The explosion of a German artillery shell knocked Vaghi unconscious. When he came to, his clothes were on fire and he was wounded in the knee. But he kept at it, struggling to remove cans of gasoline from a burning jeep before they could explode and kill the wounded men lying all around him. Eventually, an Army officer told Vaghi to tell the frightened GIs in his sector to “get the hell off the beach.” He used his megaphone to do just that, and several succeeded in using a bangalore torpedo to blast an opening in the barbed wire that blocked their exit from the beach. In spite of his injury, Vaghi remained on the beach for several days and although the ground fighting had moved inland, German planes still strafed the landing zones at night. After 23 days in Normandy, Vaghi returned to the United States and was given an assignment training other officers in amphibious warfare. But before long before he decided he wanted to go back into action, and volunteered for combat duty.

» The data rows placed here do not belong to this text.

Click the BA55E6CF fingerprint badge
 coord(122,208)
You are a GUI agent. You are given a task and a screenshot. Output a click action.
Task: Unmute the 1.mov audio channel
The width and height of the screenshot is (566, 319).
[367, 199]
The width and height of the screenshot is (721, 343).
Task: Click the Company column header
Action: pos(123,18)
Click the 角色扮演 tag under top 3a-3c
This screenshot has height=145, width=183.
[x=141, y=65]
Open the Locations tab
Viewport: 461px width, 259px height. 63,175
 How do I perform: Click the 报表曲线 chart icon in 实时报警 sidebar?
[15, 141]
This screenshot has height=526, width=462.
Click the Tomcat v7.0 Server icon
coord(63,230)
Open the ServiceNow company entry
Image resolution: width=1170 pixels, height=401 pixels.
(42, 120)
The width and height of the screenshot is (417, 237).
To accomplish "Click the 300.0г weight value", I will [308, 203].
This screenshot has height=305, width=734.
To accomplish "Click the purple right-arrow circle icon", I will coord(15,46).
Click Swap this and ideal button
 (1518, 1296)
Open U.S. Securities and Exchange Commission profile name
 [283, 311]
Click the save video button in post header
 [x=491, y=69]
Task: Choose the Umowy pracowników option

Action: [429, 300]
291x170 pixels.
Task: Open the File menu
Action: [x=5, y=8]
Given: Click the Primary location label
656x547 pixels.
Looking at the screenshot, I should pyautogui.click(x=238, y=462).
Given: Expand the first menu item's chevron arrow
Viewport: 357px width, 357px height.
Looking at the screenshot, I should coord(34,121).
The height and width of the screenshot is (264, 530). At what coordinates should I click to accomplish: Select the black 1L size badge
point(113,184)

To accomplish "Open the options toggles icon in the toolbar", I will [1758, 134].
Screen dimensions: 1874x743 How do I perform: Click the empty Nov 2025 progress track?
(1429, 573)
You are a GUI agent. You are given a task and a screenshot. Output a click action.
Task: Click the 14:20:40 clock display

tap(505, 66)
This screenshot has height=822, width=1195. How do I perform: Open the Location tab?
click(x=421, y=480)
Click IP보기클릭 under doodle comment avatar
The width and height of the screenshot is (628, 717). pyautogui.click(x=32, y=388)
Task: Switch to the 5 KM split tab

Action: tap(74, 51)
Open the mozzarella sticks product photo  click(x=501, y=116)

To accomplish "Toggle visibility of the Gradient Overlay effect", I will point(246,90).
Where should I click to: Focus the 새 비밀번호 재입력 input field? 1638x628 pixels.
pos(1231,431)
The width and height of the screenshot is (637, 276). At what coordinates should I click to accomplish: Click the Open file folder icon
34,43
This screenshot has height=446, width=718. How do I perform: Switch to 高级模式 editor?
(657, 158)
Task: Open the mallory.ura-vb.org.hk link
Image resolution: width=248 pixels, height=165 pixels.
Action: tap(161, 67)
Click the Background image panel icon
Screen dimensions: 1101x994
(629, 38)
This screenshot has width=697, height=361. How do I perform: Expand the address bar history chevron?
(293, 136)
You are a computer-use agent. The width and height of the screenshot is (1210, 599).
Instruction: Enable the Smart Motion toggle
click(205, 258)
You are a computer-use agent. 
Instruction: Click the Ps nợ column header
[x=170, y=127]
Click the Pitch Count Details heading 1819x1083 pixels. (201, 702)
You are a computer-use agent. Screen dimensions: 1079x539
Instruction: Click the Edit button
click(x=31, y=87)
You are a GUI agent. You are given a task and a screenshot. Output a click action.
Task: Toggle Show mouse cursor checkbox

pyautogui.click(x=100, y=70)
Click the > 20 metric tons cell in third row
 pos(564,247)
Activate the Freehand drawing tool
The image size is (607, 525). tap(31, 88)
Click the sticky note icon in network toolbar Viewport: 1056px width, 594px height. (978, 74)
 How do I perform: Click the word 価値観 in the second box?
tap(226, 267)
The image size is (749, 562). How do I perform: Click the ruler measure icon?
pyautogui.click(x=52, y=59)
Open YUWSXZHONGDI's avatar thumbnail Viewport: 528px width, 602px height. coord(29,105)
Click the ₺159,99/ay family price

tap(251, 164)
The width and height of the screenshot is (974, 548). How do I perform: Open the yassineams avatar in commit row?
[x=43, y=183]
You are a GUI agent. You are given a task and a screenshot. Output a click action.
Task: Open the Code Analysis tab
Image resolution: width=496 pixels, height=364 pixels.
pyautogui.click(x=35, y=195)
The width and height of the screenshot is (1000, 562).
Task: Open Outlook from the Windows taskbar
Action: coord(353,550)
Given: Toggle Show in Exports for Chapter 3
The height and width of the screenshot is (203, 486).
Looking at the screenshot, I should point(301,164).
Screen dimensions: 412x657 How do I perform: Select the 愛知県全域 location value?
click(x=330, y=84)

Perhaps the most touching moment that day was when a young soldier lay dying on the beach. I bent over him and told him to hang in there and that I would send help. Dr. Jim Davey, Lt.(jg) M.C. of my platoon administered morphine which relieved him of the pain, and shortly after, he was dead. I shall always regret that I did not get his name. He was so young and so dependent on us to help him.
In the spring of 1945, he was sent across the Pacific for the invasion of Okinawa. Vaghi came ashore on April 1st and was astonished to discover that, unlike Omaha Beach, there was virtually no opposition from the Japanese that day. After the war Vaghi attended Catholic University of America and became an architect. He married Agnes Crivella in 1947 and settled in Washington, DC, where they raised four sons.